All the most successful CASP15 methods are based on the CASP14 DeepMind AlphaFold2 method, AF2, and subsequent DeepMind updates. But strikingly, two versions of standard AF2 procedures (dashed black lines), one models from the ColabFold server (22) and one using a local installation of AF2 with default parameters (23) have substantially worse performance, and performance does fall off markedly as homology information weakens. We consulted DeepMind about this finding, and they undertook to run the CASP targets internally. The results from that process are not shown since they are not official CASP outcomes, but overall are very similar to the CASP15 best performance line. The primary reason for the difference in best CASP15 and standard AF2 performance appears to be that the most successful methods all used greater sampling of possible structures than the AF2 defaults, including different combinations of a larger number of seeds, more recycles, and network dropout. Most also used customized and sometimes enhanced multiple sequence alignments.

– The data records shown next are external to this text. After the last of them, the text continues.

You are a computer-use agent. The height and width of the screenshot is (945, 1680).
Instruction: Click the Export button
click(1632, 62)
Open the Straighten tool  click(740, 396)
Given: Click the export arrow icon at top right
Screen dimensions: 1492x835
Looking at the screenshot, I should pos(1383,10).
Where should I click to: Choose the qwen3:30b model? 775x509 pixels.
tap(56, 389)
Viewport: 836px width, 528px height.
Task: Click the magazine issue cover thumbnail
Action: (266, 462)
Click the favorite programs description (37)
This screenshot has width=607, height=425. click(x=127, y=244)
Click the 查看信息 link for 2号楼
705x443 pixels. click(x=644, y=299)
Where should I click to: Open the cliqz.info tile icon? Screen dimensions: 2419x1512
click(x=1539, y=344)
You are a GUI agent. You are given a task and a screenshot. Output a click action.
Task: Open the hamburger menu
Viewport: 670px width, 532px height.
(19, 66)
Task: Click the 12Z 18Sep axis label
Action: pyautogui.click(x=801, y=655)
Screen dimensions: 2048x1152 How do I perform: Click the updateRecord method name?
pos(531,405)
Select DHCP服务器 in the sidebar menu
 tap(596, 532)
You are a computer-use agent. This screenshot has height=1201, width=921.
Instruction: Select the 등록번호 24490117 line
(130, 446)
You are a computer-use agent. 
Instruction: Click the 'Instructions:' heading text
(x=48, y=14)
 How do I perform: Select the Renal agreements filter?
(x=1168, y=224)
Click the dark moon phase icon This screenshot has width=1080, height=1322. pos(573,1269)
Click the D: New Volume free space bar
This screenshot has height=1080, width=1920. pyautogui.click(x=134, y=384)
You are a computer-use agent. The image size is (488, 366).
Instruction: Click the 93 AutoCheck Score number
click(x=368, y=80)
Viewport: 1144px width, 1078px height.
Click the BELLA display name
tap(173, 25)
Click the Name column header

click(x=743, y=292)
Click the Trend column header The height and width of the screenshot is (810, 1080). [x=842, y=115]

There are two important conclusions. First, as of mid-2022, AF2 based methods were clearly more accurate than others. The next best performance was from RosettaFold (24), a method developed by the Baker group following AF2 principles (note this is RosettaFold version 1; version 2 has since been released (25)). Participating deep learning Large Language Models (LLMs) did not perform well. Second, to get the best results from AF2 it is often necessary to sample more extensively than the default parameters allow and to carefully choose and adjust the multiple sequence alignment. For about 1/3 of the targets, there is a gain in GDT_TS of 10% or more in using the improved methods with enhanced sampling. For a few targets the difference in GDT_TS is more than two-fold, but nearly all of those cases are domains of large proteins. As discussed below, these targets are generally more challenging.
Figure 3 shows that while many targets achieve a GDT_TS score of at least 90%, there are also some low scoring targets. The lowest scoring target is T1131. This protein is a member of a rapidly evolving family of proteins in aphids, likely involved in creating a gall on the plant host (26). There were no detectable sequence relatives outside that family, and the family sequences were only available on a specialized web site. Thus, this appears to be a clear example of single sequence being insufficient to produce a good model, a deficiency also seen in DeepMind’s benchmarking (27) and in the previous CASP (4). It was hoped that Large Language Models would remove this limitation (for example (28)), but in CASP15 that was not yet the case. T1122, the next lowest performing target, has a best GDT_TS of just over 40%. This protein also has a shallow sequence alignment, but the crystal structure may be highly influenced by the very tight intermolecular interactions (21% crystal solvent content). Supplementary Figure 1 shows that in CASP15 there is a tendency for performance to fall off with decreasing alignment depth, and this is much more pronounced when the ratio of alignment depth to target length is below 0.1 (less than 10 appropriately diverse sequences per 100 residues.) As in the previous CASP, there are also targets with shallow alignments which nevertheless have high agreement with experiment. That is, consistent with DeepMind’s benchmarking (27), shallow alignments sometimes result in poor models but in other instances are fine. There are nine other targets with a best GDT_TS score between 70 and 80. One of these is an NMR target (T1155) containing a large flexible loop (personal communication, Luciano Abriata), so it may have multiple conformations. As discussed later, the new CASP ensembles category is beginning to shed light on this type of issue. The others are all domains of large targets (~1200 to over 4000 residues), and in general, performance seems to be a little worse for domains of very large proteins. Unlike in the previous CASP, there is no fall-off in performance with experimental resolution.